Eric Ries (00:16:10):
Yes, indeed. Have you been disappointed? I feel like so many people who start with that idealism, the company that they ultimately wind up creating, it's like if you think about the early idealism of Don't Be Evil, or these companies that had a real ethos to them, has it been depressing to see what they've become?

Tim O'Reilly (00:16:30):
No. I mean, yes and no. I mean, in one sense, I think that it is inevitable, just like aging is inevitable. I think it's also a broad societal problem, not the problem with the technologies. It's not that Larry and Sergey became evil. It's not that Jeff Bezos became evil, but they were building companies in a system which demands that people think short-term, which demands that you sacrifice your values to profit.

(00:17:13):
And it's a little bit like you're building a machine and it has certain requirements. And if you don't think about that upfront, you're just not going to solve the problem. And while a lot of people have thought about it, they're going, oh, we'll have super voting stock and that will give us control. But that's kind of like saying-

Eric Ries (00:17:32):
[inaudible 00:17:32] find the one weird trick. The one weird trick to avoid the whole system, yeah.

Tim O'Reilly (00:17:35):
Right. And it doesn't work because, in fact, you're paying your employees in stock which must go up. So it's like you bought an SUV and you can't just say, well, I'm going to not use very much gas because you built one that uses a lot of gas and this is the particular kind of gas that it uses. So it's not that Larry and Sergey or Mark or Jeff, maybe at some point they went, oh, I just want to have a bigger pile than the next guy. But they're already unthinkably wealthy. But it's really that they built a machine where in order attract the best talent, you have to have a rising stock price, and therefore that starts to guide all your decisions-

Eric Ries (00:18:20):
Yeah, it becomes self-fulfilling. Like [inaudible 00:18:23].

Tim O'Reilly (00:18:22):
Yeah, it becomes a self-fulfilling prophecy, and it takes a lot of character to resist that. And there are the history of companies that have done that. There's a wonderful book, which... Was it you gave it to me? I forget the name of the author. You'll probably remember the guy from Stanford about the capitalists who... The history of all these companies that started with [inaudible 00:18:49].

- _EXERCISES TO COMPLETE_:
1. Copy the interview transcript above word for word, from start to finish.
2. Please repeat, word for word, everything in the rows below from the line containing "Open the Hotmail" down to the line containing "Select the USB", including both of those lines and nothing else.

- _GIVEN ENTRIES_:
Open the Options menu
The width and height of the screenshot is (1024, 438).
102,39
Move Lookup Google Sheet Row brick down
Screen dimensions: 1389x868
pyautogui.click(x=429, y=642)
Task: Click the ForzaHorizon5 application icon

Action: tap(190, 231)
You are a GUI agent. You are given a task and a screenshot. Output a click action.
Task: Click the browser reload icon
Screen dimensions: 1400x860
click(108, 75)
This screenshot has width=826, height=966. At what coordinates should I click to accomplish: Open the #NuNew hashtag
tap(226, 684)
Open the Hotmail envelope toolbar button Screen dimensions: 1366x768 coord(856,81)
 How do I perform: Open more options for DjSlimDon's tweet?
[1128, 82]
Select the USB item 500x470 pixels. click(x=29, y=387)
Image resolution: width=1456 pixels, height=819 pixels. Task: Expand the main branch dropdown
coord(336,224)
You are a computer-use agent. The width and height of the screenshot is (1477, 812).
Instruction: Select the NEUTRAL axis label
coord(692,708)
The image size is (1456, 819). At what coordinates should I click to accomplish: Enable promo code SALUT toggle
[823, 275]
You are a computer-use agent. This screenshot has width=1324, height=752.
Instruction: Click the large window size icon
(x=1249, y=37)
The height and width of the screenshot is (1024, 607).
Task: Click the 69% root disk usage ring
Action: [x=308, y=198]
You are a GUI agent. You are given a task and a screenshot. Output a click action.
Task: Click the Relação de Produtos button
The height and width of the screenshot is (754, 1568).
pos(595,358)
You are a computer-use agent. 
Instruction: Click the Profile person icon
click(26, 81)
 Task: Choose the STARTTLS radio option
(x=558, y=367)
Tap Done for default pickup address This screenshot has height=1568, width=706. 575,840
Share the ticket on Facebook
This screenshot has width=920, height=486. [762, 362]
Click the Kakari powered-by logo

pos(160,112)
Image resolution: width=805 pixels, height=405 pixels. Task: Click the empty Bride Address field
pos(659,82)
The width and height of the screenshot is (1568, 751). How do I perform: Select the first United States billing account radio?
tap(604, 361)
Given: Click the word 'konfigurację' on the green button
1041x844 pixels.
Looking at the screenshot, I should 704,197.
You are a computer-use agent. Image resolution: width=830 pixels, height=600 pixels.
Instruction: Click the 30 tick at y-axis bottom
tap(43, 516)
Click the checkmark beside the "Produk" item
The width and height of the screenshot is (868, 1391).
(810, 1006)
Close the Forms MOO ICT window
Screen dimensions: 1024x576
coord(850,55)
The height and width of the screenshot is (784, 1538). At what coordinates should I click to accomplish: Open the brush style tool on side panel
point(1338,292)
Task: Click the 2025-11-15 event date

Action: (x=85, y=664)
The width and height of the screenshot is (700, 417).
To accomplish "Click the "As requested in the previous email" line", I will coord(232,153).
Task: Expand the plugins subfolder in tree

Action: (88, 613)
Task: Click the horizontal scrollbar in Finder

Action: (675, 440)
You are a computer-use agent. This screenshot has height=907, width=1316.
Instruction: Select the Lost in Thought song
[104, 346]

- _RESPONSES TO THE EXERCISE_:
1.
Eric Ries (00:16:10):
Yes, indeed. Have you been disappointed? I feel like so many people who start with that idealism, the company that they ultimately wind up creating, it's like if you think about the early idealism of Don't Be Evil, or these companies that had a real ethos to them, has it been depressing to see what they've become?

Tim O'Reilly (00:16:30):
No. I mean, yes and no. I mean, in one sense, I think that it is inevitable, just like aging is inevitable. I think it's also a broad societal problem, not the problem with the technologies. It's not that Larry and Sergey became evil. It's not that Jeff Bezos became evil, but they were building companies in a system which demands that people think short-term, which demands that you sacrifice your values to profit.

(00:17:13):
And it's a little bit like you're building a machine and it has certain requirements. And if you don't think about that upfront, you're just not going to solve the problem. And while a lot of people have thought about it, they're going, oh, we'll have super voting stock and that will give us control. But that's kind of like saying-

Eric Ries (00:17:32):
[inaudible 00:17:32] find the one weird trick. The one weird trick to avoid the whole system, yeah.

Tim O'Reilly (00:17:35):
Right. And it doesn't work because, in fact, you're paying your employees in stock which must go up. So it's like you bought an SUV and you can't just say, well, I'm going to not use very much gas because you built one that uses a lot of gas and this is the particular kind of gas that it uses. So it's not that Larry and Sergey or Mark or Jeff, maybe at some point they went, oh, I just want to have a bigger pile than the next guy. But they're already unthinkably wealthy. But it's really that they built a machine where in order attract the best talent, you have to have a rising stock price, and therefore that starts to guide all your decisions-

Eric Ries (00:18:20):
Yeah, it becomes self-fulfilling. Like [inaudible 00:18:23].

Tim O'Reilly (00:18:22):
Yeah, it becomes a self-fulfilling prophecy, and it takes a lot of character to resist that. And there are the history of companies that have done that. There's a wonderful book, which... Was it you gave it to me? I forget the name of the author. You'll probably remember the guy from Stanford about the capitalists who... The history of all these companies that started with [inaudible 00:18:49].

2.
Open the Hotmail envelope toolbar button Screen dimensions: 1366x768 coord(856,81)
 How do I perform: Open more options for DjSlimDon's tweet?
[1128, 82]
Select the USB item 500x470 pixels. click(x=29, y=387)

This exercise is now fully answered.